- **Supplied data**:

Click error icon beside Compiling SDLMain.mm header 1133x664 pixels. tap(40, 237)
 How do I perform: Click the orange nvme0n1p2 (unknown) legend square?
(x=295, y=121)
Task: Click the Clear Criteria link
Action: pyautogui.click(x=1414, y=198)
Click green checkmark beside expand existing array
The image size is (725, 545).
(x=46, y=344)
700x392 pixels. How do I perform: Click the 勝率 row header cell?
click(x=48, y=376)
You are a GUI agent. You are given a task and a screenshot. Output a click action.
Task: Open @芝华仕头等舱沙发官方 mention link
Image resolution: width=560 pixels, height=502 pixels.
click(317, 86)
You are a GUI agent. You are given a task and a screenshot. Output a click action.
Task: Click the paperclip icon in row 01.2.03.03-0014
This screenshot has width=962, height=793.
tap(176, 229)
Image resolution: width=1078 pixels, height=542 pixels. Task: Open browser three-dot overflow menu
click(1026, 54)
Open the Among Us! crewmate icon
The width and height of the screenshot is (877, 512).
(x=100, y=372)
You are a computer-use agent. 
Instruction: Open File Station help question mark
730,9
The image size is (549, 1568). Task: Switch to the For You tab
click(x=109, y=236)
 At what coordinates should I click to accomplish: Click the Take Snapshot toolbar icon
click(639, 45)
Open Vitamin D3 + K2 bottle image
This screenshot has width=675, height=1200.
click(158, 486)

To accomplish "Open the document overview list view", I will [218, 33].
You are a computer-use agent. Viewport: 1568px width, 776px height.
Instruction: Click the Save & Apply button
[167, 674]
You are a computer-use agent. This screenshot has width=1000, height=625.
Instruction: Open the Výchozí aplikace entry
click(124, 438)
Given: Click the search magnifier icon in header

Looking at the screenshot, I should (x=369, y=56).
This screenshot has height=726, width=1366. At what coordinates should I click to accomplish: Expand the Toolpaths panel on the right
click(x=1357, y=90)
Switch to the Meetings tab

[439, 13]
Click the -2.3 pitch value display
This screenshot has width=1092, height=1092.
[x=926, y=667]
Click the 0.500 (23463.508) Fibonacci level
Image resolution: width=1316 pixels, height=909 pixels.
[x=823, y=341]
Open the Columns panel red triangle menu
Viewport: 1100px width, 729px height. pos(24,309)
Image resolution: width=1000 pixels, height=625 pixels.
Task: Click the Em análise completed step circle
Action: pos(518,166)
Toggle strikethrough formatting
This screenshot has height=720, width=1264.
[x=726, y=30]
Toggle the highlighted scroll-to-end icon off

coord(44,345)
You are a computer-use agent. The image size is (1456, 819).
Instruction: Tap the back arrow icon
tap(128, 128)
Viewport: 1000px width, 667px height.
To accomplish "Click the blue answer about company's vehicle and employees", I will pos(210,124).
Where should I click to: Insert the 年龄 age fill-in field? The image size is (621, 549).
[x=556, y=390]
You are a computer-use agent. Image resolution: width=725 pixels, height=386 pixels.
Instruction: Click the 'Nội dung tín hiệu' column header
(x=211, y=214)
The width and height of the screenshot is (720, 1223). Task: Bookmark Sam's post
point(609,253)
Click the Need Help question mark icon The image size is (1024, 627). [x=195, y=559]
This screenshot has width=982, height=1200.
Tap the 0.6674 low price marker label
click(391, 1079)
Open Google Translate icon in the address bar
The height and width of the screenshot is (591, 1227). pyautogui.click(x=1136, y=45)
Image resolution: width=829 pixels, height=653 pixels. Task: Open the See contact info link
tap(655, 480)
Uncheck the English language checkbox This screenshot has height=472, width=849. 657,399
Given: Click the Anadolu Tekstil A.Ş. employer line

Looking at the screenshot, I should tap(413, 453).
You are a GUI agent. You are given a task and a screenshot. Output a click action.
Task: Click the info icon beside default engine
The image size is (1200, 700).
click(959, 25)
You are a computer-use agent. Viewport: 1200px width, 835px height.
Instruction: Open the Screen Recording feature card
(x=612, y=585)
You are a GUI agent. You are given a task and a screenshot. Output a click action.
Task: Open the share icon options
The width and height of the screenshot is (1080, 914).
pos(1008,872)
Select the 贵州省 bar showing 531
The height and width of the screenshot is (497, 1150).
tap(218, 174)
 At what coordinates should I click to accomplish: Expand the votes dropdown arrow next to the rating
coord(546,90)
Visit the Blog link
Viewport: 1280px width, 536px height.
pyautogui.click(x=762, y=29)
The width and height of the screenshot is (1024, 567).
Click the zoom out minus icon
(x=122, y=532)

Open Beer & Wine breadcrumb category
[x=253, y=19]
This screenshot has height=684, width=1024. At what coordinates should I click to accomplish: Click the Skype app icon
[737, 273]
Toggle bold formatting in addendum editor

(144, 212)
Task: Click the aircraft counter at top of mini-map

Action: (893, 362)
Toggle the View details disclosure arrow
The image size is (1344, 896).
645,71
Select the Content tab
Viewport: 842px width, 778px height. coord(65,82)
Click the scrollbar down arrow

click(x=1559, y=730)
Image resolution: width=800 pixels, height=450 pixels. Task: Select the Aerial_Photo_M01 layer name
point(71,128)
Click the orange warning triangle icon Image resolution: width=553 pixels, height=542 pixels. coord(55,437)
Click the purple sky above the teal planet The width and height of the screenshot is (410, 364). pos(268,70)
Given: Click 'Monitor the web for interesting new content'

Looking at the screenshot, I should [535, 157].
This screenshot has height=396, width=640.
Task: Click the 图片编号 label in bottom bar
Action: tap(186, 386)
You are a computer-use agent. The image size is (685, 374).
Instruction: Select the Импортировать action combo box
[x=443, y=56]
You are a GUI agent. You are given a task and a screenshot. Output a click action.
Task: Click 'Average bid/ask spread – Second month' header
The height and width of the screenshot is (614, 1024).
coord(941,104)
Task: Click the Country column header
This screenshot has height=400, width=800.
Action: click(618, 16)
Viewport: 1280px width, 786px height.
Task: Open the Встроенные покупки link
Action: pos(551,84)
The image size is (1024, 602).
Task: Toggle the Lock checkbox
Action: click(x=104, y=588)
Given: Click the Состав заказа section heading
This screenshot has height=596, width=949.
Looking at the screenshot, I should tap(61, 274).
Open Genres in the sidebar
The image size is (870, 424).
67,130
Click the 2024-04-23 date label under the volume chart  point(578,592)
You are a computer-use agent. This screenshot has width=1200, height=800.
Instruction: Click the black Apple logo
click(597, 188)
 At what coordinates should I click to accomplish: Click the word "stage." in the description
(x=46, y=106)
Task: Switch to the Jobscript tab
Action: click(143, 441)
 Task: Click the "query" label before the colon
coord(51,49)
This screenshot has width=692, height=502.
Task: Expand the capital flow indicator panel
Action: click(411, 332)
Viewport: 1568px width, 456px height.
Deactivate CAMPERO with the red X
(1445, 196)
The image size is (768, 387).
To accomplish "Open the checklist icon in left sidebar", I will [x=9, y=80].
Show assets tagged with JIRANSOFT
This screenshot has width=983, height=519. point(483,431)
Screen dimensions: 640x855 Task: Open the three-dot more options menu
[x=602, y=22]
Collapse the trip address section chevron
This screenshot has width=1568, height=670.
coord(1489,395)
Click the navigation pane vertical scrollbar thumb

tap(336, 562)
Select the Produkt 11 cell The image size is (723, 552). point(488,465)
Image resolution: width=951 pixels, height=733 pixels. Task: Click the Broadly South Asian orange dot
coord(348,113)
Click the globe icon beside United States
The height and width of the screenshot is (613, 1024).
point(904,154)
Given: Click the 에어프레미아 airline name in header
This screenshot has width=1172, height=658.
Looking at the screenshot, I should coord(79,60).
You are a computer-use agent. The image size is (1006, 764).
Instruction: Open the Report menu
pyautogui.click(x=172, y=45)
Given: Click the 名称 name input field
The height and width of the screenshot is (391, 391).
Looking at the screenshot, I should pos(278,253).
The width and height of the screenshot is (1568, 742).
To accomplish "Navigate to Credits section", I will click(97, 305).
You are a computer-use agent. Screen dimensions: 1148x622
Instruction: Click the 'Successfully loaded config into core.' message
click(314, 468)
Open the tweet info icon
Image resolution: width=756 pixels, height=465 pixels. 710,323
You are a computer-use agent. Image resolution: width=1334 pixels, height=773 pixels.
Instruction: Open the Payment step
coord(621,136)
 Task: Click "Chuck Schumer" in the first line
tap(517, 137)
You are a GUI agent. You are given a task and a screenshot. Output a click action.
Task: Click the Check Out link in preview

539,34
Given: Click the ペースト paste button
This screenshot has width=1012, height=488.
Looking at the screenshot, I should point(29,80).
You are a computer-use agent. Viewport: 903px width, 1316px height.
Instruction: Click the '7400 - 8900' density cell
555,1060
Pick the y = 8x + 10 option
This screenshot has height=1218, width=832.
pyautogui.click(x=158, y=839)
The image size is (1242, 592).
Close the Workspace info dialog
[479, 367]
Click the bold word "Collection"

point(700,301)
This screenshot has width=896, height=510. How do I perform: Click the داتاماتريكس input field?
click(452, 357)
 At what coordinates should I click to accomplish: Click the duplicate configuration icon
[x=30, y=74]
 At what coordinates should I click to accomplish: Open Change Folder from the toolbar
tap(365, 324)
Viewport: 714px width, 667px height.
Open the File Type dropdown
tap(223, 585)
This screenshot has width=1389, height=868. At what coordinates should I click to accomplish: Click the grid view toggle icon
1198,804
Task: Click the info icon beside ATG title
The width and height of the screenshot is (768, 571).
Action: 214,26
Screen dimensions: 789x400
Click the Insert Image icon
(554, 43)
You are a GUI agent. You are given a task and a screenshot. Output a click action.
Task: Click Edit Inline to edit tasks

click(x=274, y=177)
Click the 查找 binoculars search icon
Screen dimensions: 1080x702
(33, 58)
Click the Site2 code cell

- **Required action**:
Take from the material above the lines running from the one with "This screenshot has width=896, height=510." through the one with "Viewport: 714px width, 667px height.", and repeat them exactly, with nothing else.

- **Response below**:
This screenshot has width=896, height=510. How do I perform: Click the داتاماتريكس input field?
click(452, 357)
 At what coordinates should I click to accomplish: Click the duplicate configuration icon
[x=30, y=74]
 At what coordinates should I click to accomplish: Open Change Folder from the toolbar
tap(365, 324)
Viewport: 714px width, 667px height.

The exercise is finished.